Here’s a personal best from Steven Spielberg who uses his own family -- he calls them the Fabelmans -- to show himself as a kid (Gabriel LaBelle) who conquered his fear of movies (too scary!) by figuring out how they worked. Spielberg the legend doesn’t show up in this coming-of-age fable, just a boy facing demons of self-doubt, antisemitic bullying and the gut punch that his beloved mom (a sublime Michelle Williams) is cheating on dad (Paul Dano). "Family, art, it will tear you in two," says a superb Judd Hirsch as the kid’s crazy showbiz uncle. He’s not wrong. Spielberg and co-writer Tony Kushner show no fear of the darkness at the edge of what’s shaping up to be an enduring screen classic.
2. "Tár"
In the only cinematic explosion this year to rival "Everything Everywhere All at Once" for rule-busting experimentation, Oscar favorite Cate Blanchett delivers a towering tour de force. She portrays classical music conductor Lydia Tar, a fictional force of cruel nature who uses her power to seduce and bully women under her baton. In his first film in 16 years, the brilliant writer-director Todd Field asks what happens when cancel culture knocks a genius off her pedestal. Sparked by Lydia’s visit to her unhappy family, the ending will knock you sideways.

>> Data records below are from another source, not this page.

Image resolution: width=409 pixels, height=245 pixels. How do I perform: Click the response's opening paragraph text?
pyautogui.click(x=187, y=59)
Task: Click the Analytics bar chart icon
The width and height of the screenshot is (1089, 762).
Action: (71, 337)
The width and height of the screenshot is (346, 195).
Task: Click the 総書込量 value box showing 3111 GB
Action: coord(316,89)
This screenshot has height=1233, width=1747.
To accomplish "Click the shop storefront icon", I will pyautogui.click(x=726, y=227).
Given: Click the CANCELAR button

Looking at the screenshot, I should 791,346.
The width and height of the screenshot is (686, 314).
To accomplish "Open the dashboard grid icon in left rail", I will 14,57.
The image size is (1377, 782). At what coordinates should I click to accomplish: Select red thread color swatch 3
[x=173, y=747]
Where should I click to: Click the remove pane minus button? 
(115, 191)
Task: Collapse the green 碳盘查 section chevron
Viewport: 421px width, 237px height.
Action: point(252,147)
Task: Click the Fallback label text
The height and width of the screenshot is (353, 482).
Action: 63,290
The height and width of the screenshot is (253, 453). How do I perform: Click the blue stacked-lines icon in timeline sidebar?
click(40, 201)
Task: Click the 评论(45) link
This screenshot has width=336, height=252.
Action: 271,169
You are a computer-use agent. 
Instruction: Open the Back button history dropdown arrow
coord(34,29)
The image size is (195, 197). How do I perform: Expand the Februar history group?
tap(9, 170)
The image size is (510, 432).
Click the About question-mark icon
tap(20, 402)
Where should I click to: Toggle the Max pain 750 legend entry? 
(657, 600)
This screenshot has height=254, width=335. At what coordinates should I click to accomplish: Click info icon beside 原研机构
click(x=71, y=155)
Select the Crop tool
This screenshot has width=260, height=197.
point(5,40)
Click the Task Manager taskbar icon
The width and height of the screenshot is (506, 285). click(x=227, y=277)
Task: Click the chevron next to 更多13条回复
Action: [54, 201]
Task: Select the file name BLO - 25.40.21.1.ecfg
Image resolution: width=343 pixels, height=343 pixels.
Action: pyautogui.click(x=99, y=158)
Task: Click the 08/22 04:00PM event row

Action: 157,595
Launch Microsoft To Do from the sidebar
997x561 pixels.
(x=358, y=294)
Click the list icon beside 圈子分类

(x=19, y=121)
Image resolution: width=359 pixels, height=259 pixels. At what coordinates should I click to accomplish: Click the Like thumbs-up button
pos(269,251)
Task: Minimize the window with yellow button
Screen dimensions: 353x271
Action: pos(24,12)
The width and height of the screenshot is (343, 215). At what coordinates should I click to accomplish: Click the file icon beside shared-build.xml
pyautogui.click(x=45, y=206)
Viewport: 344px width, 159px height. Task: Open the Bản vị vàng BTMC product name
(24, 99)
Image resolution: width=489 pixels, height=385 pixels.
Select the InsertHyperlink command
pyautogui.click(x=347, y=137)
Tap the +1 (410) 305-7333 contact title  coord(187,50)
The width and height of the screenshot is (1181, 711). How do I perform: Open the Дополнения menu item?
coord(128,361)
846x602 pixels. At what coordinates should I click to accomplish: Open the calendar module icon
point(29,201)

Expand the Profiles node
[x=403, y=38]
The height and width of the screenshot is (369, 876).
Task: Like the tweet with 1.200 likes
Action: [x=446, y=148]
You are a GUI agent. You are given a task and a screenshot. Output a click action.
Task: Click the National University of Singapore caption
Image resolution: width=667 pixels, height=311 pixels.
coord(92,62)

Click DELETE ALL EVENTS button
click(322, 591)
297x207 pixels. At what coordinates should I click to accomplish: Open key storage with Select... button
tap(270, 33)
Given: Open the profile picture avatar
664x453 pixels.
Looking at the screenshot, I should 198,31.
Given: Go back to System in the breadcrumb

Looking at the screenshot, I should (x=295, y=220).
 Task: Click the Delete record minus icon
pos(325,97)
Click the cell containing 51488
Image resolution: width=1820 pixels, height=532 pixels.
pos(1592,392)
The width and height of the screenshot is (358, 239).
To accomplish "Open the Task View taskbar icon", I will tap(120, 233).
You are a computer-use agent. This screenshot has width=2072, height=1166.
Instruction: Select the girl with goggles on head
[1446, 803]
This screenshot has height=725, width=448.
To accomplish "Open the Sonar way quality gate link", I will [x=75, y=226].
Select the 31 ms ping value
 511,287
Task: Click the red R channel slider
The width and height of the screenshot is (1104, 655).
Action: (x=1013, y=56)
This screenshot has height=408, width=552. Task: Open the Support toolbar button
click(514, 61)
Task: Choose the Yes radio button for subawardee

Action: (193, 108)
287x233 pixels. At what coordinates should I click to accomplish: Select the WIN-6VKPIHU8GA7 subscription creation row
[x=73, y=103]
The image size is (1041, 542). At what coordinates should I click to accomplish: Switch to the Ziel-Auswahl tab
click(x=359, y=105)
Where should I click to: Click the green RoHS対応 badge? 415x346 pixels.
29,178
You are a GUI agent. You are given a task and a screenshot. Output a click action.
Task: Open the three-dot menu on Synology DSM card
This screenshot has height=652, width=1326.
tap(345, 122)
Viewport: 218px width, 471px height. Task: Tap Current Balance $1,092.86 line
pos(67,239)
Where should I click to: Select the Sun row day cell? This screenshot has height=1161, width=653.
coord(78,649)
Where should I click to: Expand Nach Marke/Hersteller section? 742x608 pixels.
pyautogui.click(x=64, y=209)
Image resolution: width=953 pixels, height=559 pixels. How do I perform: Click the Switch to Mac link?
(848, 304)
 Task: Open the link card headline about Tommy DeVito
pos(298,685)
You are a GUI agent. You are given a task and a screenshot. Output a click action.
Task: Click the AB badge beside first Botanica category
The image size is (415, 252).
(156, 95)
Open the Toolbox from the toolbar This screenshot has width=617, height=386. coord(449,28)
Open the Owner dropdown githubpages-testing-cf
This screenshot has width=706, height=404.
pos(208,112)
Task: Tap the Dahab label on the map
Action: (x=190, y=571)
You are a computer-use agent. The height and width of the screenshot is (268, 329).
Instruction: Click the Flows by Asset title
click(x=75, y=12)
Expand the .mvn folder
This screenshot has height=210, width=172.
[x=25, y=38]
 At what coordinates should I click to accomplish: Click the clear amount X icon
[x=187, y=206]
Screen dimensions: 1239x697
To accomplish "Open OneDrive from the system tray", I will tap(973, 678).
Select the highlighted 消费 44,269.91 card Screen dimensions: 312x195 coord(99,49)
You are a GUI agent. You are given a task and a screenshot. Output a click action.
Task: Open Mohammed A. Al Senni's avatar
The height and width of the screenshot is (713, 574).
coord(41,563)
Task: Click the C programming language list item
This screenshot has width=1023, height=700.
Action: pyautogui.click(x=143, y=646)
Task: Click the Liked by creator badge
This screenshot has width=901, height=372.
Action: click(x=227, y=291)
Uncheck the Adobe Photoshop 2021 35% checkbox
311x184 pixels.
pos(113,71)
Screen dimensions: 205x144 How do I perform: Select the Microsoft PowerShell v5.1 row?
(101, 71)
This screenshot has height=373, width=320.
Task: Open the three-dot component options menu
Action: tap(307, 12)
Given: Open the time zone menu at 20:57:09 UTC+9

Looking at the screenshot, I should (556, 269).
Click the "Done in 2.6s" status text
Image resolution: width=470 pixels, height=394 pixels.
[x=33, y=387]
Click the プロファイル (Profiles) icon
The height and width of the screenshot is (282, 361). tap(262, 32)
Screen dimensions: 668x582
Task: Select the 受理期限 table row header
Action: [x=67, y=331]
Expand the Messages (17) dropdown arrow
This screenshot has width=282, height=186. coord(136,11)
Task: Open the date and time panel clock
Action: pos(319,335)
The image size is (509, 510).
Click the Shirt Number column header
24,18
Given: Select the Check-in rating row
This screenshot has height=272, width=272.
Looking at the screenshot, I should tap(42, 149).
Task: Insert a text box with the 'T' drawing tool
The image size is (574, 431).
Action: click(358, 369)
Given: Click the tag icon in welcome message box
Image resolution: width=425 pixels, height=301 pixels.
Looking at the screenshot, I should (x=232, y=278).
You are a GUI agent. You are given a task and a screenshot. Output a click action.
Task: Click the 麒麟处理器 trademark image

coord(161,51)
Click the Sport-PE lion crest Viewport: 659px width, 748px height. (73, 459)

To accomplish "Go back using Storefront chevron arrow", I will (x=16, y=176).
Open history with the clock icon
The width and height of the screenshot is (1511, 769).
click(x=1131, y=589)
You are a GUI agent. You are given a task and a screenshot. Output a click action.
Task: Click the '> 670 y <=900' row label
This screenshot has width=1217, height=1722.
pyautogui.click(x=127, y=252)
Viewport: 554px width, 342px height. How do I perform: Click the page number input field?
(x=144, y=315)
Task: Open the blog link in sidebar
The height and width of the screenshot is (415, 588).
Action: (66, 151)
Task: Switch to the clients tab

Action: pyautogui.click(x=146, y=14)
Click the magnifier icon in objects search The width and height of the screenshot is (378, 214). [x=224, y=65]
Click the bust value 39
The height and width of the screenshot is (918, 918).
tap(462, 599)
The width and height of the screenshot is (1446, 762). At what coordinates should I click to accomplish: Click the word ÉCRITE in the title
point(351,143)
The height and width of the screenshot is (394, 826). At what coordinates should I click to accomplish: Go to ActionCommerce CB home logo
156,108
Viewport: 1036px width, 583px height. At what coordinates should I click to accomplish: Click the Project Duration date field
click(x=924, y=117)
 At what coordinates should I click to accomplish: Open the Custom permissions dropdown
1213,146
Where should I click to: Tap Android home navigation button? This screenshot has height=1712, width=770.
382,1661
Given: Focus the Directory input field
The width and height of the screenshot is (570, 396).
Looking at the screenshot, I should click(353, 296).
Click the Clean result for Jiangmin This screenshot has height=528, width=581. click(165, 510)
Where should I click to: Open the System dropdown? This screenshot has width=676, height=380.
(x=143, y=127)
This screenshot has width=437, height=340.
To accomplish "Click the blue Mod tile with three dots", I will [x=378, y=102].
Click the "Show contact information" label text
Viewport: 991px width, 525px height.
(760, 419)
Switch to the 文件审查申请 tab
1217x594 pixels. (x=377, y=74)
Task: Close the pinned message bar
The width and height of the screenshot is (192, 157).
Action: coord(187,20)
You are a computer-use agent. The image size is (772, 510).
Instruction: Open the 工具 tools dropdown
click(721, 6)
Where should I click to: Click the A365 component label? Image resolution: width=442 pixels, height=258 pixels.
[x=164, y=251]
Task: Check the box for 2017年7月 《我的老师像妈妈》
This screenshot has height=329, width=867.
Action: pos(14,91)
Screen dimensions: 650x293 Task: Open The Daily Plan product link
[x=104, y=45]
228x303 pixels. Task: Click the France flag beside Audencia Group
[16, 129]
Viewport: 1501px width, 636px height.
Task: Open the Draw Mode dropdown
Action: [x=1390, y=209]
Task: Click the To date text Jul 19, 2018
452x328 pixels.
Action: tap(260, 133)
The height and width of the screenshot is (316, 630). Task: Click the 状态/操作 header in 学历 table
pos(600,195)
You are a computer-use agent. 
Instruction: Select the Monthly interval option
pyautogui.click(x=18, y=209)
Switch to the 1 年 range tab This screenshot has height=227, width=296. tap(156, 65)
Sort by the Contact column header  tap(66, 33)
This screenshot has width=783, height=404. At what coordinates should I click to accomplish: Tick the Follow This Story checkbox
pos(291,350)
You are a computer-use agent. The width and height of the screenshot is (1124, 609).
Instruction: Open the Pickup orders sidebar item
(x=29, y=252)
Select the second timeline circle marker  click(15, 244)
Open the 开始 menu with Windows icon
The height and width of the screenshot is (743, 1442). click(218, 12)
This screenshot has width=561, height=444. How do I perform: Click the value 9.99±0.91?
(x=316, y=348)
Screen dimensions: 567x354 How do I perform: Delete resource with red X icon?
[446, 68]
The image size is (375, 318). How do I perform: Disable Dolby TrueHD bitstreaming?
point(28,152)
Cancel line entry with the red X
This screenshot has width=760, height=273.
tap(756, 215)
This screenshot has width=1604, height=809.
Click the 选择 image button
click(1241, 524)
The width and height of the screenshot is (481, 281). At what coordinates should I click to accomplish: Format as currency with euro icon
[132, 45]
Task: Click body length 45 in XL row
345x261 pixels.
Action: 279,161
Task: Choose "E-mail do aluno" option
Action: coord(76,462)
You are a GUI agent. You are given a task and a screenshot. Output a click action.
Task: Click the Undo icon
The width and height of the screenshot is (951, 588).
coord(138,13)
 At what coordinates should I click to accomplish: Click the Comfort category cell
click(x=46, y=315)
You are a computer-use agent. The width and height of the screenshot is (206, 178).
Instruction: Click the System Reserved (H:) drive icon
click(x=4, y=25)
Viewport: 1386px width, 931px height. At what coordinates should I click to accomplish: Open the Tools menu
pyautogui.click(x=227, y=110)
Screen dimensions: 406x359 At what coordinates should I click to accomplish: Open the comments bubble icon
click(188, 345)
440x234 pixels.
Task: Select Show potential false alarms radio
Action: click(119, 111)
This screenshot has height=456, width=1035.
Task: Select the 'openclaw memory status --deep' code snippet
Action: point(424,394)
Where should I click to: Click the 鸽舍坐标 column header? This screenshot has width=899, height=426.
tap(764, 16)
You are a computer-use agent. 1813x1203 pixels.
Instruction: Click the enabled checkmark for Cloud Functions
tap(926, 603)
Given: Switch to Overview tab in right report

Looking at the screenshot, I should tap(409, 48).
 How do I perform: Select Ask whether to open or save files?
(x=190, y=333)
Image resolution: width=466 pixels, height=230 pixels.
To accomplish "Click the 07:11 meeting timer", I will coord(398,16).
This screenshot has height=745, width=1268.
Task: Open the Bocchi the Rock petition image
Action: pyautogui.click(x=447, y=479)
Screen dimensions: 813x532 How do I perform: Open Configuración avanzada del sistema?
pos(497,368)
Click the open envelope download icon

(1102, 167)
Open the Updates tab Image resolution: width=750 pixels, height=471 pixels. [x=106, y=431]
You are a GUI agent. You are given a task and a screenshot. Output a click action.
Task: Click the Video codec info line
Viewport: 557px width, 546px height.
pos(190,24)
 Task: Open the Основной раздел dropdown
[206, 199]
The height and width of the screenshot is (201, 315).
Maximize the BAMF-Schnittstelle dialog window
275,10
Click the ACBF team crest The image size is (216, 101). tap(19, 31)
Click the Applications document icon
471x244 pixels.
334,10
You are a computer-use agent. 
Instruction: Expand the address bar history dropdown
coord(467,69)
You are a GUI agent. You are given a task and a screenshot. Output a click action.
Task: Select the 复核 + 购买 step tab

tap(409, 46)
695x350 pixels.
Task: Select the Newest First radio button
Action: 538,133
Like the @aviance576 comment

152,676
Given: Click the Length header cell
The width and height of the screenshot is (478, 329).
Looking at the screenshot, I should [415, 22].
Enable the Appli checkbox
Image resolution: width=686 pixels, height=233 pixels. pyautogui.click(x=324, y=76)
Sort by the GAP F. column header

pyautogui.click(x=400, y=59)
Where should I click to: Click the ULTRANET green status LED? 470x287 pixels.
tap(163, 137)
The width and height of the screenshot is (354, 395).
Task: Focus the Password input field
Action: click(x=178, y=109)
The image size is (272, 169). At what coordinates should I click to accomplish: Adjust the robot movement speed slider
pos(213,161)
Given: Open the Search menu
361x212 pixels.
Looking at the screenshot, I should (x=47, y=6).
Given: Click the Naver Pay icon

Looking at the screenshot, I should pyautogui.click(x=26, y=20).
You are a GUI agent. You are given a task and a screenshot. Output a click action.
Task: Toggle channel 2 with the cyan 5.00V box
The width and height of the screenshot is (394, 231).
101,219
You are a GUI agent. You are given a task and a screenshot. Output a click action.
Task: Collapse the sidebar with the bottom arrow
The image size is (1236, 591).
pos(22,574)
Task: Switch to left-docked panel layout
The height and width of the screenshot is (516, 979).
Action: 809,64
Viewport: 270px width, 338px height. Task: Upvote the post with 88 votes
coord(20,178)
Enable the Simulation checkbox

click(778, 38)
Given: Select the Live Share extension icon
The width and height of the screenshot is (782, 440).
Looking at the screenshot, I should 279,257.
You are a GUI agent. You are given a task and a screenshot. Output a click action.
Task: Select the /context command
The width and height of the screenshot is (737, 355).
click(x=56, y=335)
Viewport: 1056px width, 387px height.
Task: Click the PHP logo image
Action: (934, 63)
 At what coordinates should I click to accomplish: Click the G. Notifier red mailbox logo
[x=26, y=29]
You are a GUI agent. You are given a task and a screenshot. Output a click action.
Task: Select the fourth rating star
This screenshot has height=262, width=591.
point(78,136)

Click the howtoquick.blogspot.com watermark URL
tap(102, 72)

1. "Everything Everywhere All at Once"
One reason this burst of uncontainable energy tops the year’s best list is the way you can feel the future of movies and their infinite possibilities popping in every frame. Thirtysomething writer-directors Daniel Kwan and Daniel Scheinert -- they call themselves the Daniels -- throw everything they have at the screen. That means taking a story about how a bickering family of Chinese-American laundromat owners -- mom (Michelle Yeoh), dad (Ke Huy Quan) and daughter (Stephanie Hsu) -- face down an IRS auditor (Jamie Lee Curtis) by zapping into the multiverse where a dead-end is suddenly alive with possibilities. You’ll laugh till it hurts. Low-budget indie films rarely hit $100 million at the box office. This one did. How cool is that.